Der Verwaltungsgerichtshof hat erwogen:

Gemäß § 1 des Bundesgesetzes vom 7. März 1968, BGBl. Nr. 126, über die Aufenthaltsberechtigung von Flüchtlingen im Sinne der Konvention über die Rechtsstellung der Flüchtlinge (Asylgesetz), in der Fassung BGBl. Nr. 796/1974, ist ein Fremder Flüchtling im Sinne dieses Bundesgesetzes, wenn nach dessen Bestimmungen festgestellt wird, daß er die Voraussetzungen des Art. 1 Abschnitt A der Konvention über die Rechtsstellung der Flüchtlinge BGBl. Nr. 55/1955 unter Bedachtnahme auf das Protokoll BGBl. Nr. 78/1974 erfüllt und daß bei ihm kein Ausschließungsgrund nach Art. 1 Abschnitt C oder F dieser Konvention vorliegt. Art. 1 Abschnitt A Z. 2 der Konvention bestimmt, daß als Flüchtling im Sinne dieses Abkommens anzusehen ist, wer sich aus wohlbegründeter Furcht, aus Gründen der Rasse, der Religion, Nationalität, Zugehörigkeit zu einer bestimmten sozialen Gruppe oder der politischen Gesinnung verfolgt zu werden, außerhalb seines Heimatlandes befindet und nicht in der Lage oder im Hinblick auf diese Furcht nicht gewillt ist, sich des Schutzes dieses Landes zu bedienen.

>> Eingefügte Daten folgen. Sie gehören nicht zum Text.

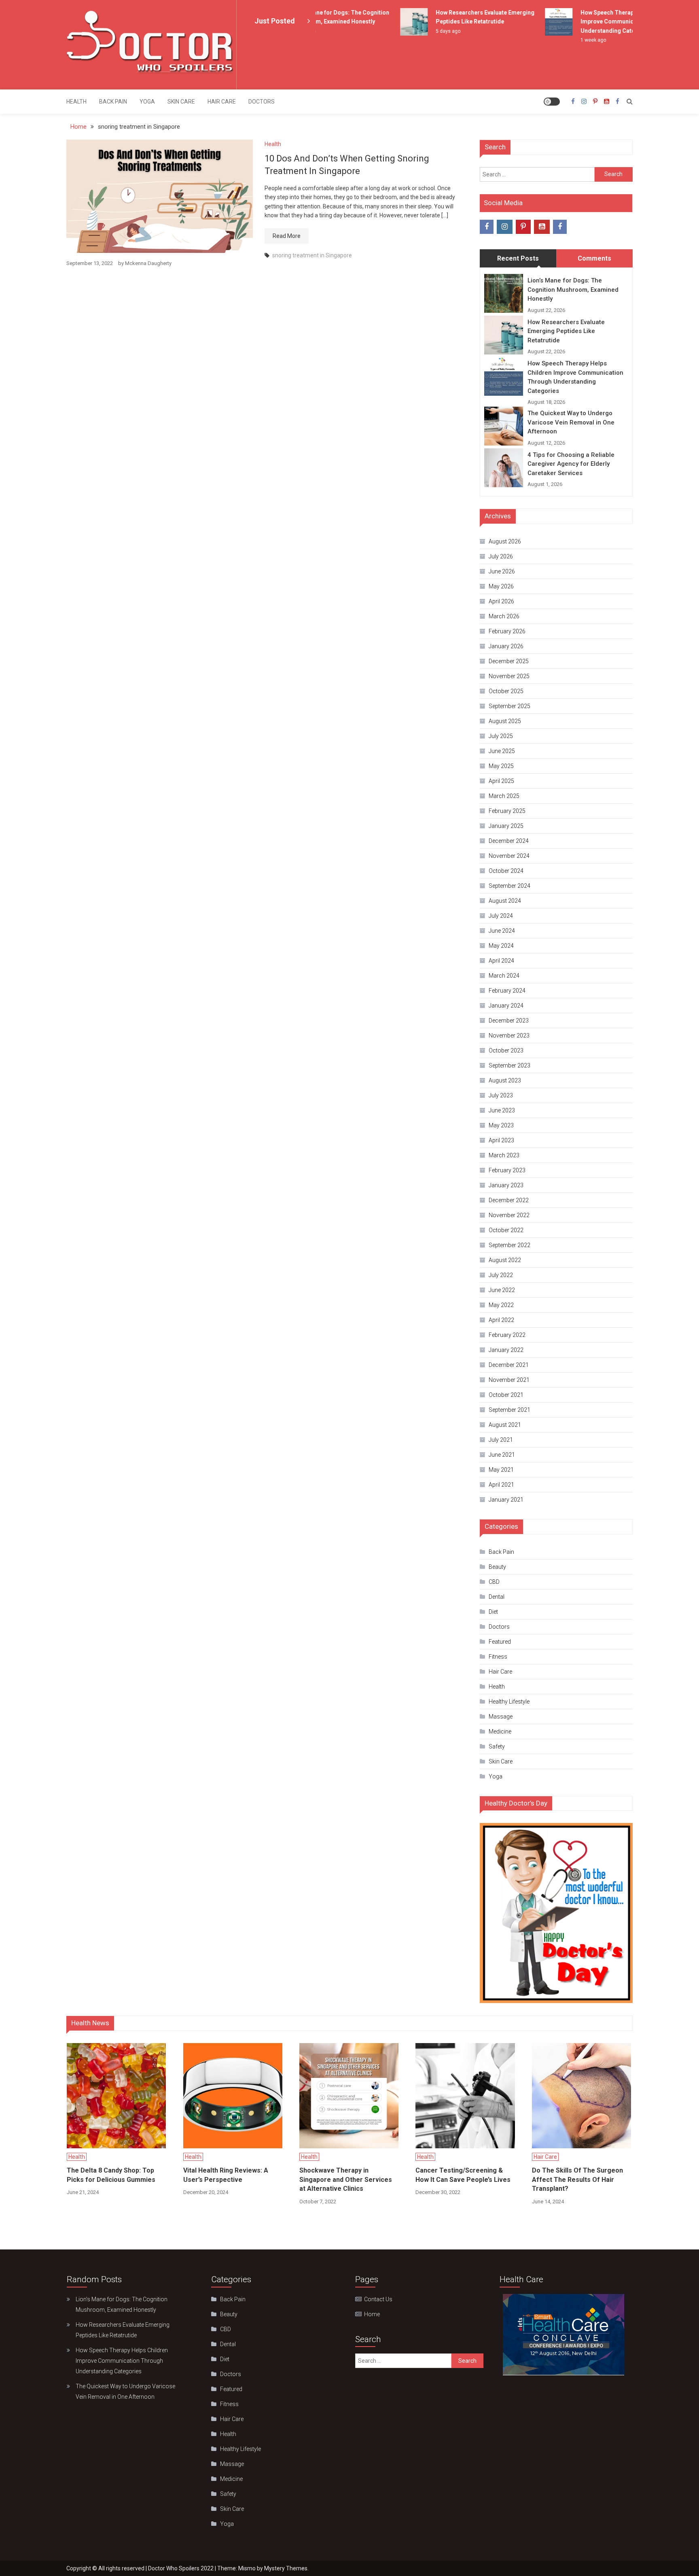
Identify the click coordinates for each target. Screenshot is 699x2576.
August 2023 (505, 1080)
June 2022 (502, 1290)
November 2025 (509, 676)
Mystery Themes (285, 2568)
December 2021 (509, 1365)
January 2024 (506, 1005)
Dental (496, 1597)
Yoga (147, 101)
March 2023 (504, 1155)
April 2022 (501, 1320)
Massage (501, 1716)
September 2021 (509, 1410)
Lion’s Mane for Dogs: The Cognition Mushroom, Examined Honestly (573, 289)
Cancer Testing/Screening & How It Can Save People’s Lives (462, 2174)
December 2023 (509, 1020)
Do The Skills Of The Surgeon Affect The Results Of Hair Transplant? (577, 2179)
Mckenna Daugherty (148, 263)
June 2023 (502, 1110)
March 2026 (504, 616)
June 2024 (502, 930)
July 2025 (501, 736)
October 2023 (506, 1050)
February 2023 (507, 1170)
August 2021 (505, 1425)
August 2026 (505, 541)
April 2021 (501, 1484)
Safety (497, 1746)
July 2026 (501, 556)
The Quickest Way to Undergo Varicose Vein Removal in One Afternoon (570, 422)
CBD (494, 1582)
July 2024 (501, 915)
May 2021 (501, 1469)
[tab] (518, 258)
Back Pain (113, 101)
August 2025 (505, 721)
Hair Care (222, 101)
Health (76, 101)
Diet (493, 1611)
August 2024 (505, 901)
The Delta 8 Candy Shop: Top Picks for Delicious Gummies (111, 2174)
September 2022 (509, 1245)
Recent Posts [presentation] (518, 258)
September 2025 (509, 706)
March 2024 (504, 975)
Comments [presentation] (594, 258)
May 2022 (501, 1305)
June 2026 (502, 571)
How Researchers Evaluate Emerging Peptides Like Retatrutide (566, 331)
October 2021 (506, 1395)
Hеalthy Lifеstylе (509, 1701)
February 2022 (507, 1335)
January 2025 (506, 826)
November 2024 (509, 856)
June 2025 (502, 751)
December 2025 (509, 661)
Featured (500, 1641)
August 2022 (505, 1260)
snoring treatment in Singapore (312, 255)
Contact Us (378, 2299)
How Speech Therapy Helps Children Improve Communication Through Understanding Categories (606, 21)
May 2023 (501, 1125)
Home (372, 2314)
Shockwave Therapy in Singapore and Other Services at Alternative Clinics (345, 2179)
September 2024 (509, 886)
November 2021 (509, 1380)
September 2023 (509, 1065)
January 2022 (506, 1350)
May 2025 (501, 766)
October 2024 (506, 871)
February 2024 (507, 990)
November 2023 (509, 1035)
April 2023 (501, 1140)
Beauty (497, 1567)
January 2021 (506, 1499)
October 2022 (506, 1230)
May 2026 (501, 586)
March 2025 (504, 796)
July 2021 (501, 1440)
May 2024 (501, 945)
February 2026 (507, 631)
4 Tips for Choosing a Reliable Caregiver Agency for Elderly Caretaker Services (570, 464)
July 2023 (501, 1095)
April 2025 (501, 781)
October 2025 (506, 691)
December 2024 (509, 841)
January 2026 (506, 646)
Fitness (498, 1656)
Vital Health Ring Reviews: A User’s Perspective (225, 2174)
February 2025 (507, 811)
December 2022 (509, 1200)
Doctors (261, 101)
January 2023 (506, 1185)
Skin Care (181, 101)
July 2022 (501, 1275)
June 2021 (502, 1454)
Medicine (500, 1731)
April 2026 (501, 601)
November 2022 (509, 1215)
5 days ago (425, 31)
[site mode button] (552, 102)
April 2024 (501, 960)
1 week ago (571, 40)
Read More (287, 236)
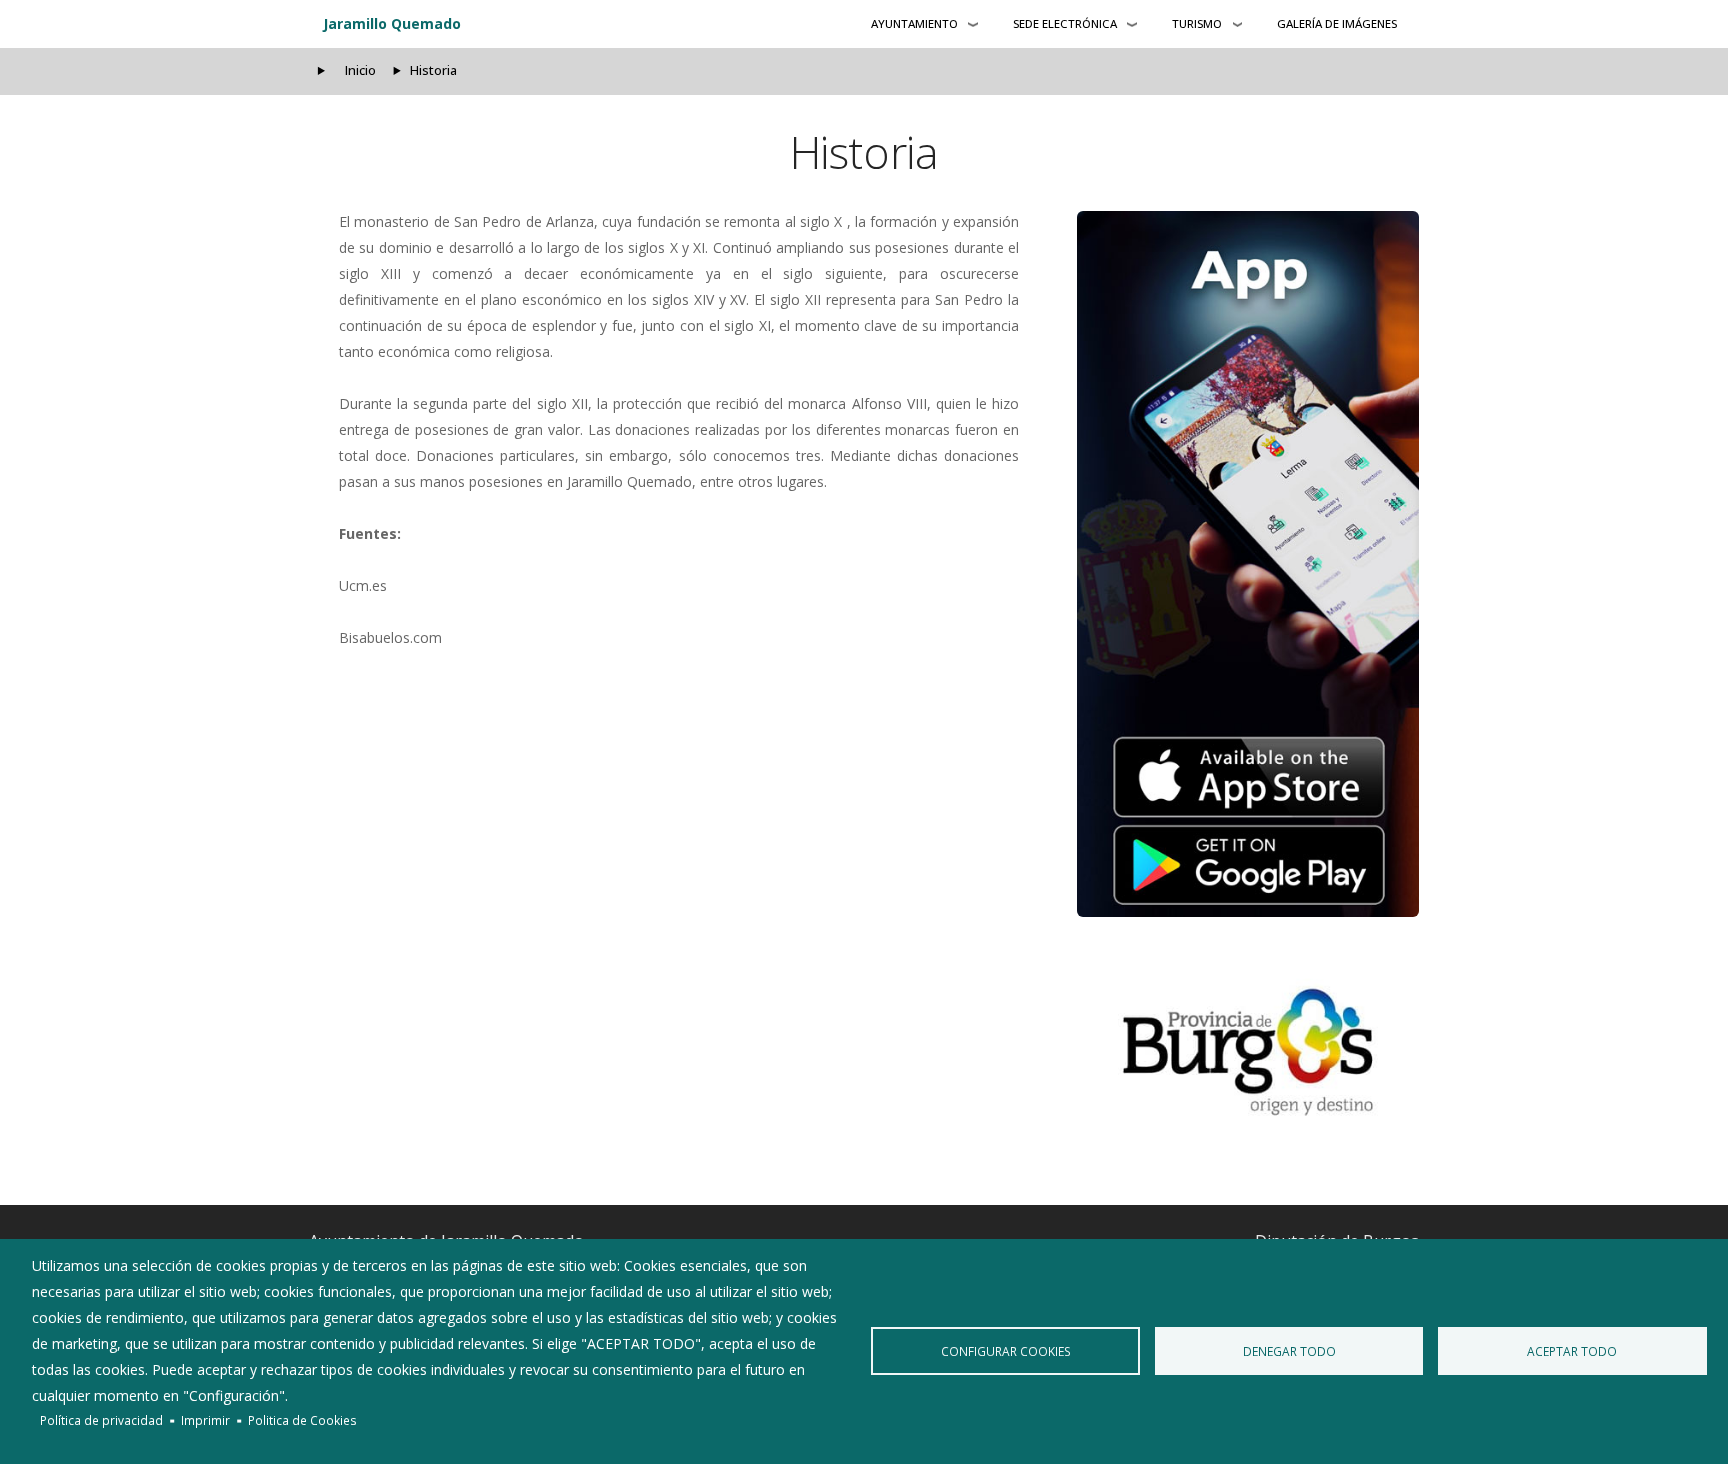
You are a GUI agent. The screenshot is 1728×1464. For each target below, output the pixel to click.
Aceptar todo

Die belangte Behörde ist, wie der Begründung des angefochtenen Bescheides zu entnehmen ist, von den Angaben der Beschwerdeführerin im Verwaltungsverfahren ausgegangen. In der Berufung hat die Beschwerdeführerin konkrete Angriffe gegen sie auf die Zugehörigkeit zur kurdischen Volksgruppe zurückgeführt. Bei dieser Sachlage ist es unrichtig, wenn die belangte Behörde davon ausgeht, die Beschwerdeführerin habe konkrete Verfolgungen gegen ihre Person auf Grund ihrer Zugehörigkeit zur kurdischen Volksgruppe im gesamten Verwaltungsverfahren nicht darzutun vermocht. Wenn die belangte Behörde weiters die behaupteten Vorfälle mit dem Bemerken abvotiert, sie seien nach strafrechtlichen Gesichtspunkten zu beurteilen und stellten keine Verfolgung im Sinne der Genfer Konvention dar, so ist diese Begründung unschlüssig. Denn erlittene Verfolgungshandlungen aus ethnischen Gründen durch staatliche Organe (Militär) führen auch dann zu wohlbegründeter Furcht vor Verfolgung aus Gründen der Konvention, wenn sie strafrechtliche Tatbestände erfüllen. Unerheblich sind im vorliegenden Fall auch die Tatsachen, daß die Beschwerdeführerin 10 Jahre bis zum Jahre 1984 sich in Österreich aufgehalten hat und dann wegen Familienereignissen in ihre Heimat zurückgekehrt ist, haben doch die Verfolgungshandlungen erst in späterer Zeit eingesetzt.

Da die belangte Behörde den angefochtenen Bescheid mit einem wesentlichen Begründungsmangel belastet hat und nicht ausgeschlossen werden kann, daß sie bei Vermeidung dieses Verfahrensmangels zu einem anderen Bescheid hätte gelangen können, mußte der angefochtene Bescheid gemäß § 42 Abs. 2 Z. 3 lit. c VwGG wegen Rechtswidrigkeit infolge Verletzung von Verfahrensvorschriften aufgehoben werden.

Die Kostenentscheidung stützt sich auf die §§ 47 und 48 Abs. 2 in Verbindung mit der Verordnung vom 17. April 1989, BGBl. Nr. 206. Das Mehrbegehren war abzuweisen, weil die Beschwerdeführerin von der Entrichtung von Bundesstempelmarken zufolge der Gewährung der Verfahrenshilfe befreit war.

Von der beantragten Verhandlung konnte gemäß § 39 Abs. 2 Z. 3 VwGG abgesehen werden.